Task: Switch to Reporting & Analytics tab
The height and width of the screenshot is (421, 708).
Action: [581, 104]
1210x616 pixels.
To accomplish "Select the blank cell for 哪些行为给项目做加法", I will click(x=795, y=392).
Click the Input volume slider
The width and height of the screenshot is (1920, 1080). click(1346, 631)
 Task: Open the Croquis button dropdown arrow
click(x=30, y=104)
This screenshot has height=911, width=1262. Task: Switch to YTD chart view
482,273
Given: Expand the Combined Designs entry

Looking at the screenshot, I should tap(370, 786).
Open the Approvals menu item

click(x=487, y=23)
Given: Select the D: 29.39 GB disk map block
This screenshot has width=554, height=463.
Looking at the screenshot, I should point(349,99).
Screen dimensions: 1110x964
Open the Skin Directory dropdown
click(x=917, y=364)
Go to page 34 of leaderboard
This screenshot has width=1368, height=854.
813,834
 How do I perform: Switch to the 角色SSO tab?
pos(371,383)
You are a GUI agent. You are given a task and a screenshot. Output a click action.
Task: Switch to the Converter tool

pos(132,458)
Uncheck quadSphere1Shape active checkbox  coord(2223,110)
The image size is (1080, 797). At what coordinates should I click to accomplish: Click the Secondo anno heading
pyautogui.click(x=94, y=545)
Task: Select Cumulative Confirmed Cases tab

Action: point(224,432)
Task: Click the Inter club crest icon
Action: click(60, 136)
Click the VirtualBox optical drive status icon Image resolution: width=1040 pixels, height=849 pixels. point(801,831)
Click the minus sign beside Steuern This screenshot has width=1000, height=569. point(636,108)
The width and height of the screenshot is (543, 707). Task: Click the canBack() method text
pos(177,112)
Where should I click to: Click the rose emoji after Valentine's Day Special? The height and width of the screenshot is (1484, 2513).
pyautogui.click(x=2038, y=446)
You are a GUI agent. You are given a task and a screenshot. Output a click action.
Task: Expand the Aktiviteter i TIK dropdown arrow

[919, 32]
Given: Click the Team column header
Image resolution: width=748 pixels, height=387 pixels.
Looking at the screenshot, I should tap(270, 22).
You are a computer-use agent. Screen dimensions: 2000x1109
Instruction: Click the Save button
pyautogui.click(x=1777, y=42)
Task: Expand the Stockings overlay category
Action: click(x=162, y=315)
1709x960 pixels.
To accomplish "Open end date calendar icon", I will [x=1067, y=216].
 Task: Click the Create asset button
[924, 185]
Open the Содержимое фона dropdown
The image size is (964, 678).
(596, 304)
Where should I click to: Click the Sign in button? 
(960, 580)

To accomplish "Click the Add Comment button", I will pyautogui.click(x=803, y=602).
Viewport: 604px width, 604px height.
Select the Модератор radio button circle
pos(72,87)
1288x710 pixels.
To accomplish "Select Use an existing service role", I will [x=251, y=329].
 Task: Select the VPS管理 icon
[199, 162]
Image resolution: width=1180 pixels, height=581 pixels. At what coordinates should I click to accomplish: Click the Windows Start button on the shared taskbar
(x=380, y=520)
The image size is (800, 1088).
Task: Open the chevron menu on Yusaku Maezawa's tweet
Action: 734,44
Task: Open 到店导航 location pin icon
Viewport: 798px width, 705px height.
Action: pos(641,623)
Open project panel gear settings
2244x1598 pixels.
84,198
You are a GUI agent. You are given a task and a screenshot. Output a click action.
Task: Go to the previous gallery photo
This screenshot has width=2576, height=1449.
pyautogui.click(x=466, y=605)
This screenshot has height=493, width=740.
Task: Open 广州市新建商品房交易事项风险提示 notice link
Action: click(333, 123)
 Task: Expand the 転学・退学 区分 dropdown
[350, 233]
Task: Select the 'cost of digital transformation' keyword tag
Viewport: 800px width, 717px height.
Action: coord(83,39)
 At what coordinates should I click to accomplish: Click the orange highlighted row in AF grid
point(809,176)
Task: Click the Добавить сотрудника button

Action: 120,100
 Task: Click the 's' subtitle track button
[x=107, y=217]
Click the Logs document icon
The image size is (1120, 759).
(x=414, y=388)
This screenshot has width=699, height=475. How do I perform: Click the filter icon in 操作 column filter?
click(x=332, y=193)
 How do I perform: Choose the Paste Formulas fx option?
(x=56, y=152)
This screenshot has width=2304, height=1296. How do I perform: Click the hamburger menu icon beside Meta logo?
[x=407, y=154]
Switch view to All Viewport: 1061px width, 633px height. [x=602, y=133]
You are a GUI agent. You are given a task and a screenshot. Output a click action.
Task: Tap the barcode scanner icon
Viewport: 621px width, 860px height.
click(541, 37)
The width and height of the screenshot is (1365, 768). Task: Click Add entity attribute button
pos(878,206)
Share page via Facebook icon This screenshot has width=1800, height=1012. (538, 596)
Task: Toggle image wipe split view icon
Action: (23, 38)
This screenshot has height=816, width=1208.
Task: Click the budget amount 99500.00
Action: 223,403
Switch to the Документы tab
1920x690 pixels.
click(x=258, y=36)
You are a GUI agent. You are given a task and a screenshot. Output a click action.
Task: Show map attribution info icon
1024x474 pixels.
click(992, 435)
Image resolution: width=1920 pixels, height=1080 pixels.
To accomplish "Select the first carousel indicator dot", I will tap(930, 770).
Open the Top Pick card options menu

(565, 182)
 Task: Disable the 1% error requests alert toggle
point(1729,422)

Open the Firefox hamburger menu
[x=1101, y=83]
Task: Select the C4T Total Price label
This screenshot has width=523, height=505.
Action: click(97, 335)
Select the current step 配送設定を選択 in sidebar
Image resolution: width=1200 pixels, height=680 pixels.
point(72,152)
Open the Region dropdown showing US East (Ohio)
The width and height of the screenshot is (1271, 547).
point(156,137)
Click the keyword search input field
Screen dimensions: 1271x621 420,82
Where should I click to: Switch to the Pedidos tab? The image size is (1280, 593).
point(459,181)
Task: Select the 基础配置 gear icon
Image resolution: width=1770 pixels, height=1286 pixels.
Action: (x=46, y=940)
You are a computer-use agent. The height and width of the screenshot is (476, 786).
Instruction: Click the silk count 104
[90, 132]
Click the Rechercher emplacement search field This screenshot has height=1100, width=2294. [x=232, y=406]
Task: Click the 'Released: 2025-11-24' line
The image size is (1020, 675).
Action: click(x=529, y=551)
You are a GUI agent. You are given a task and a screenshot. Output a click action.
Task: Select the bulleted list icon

•••••

Your objective.
Pull out each line of the entries above that contains the string "hamburger". Matching is case-sensitive.

Correct answer.
This screenshot has width=2304, height=1296. How do I perform: Click the hamburger menu icon beside Meta logo?
Open the Firefox hamburger menu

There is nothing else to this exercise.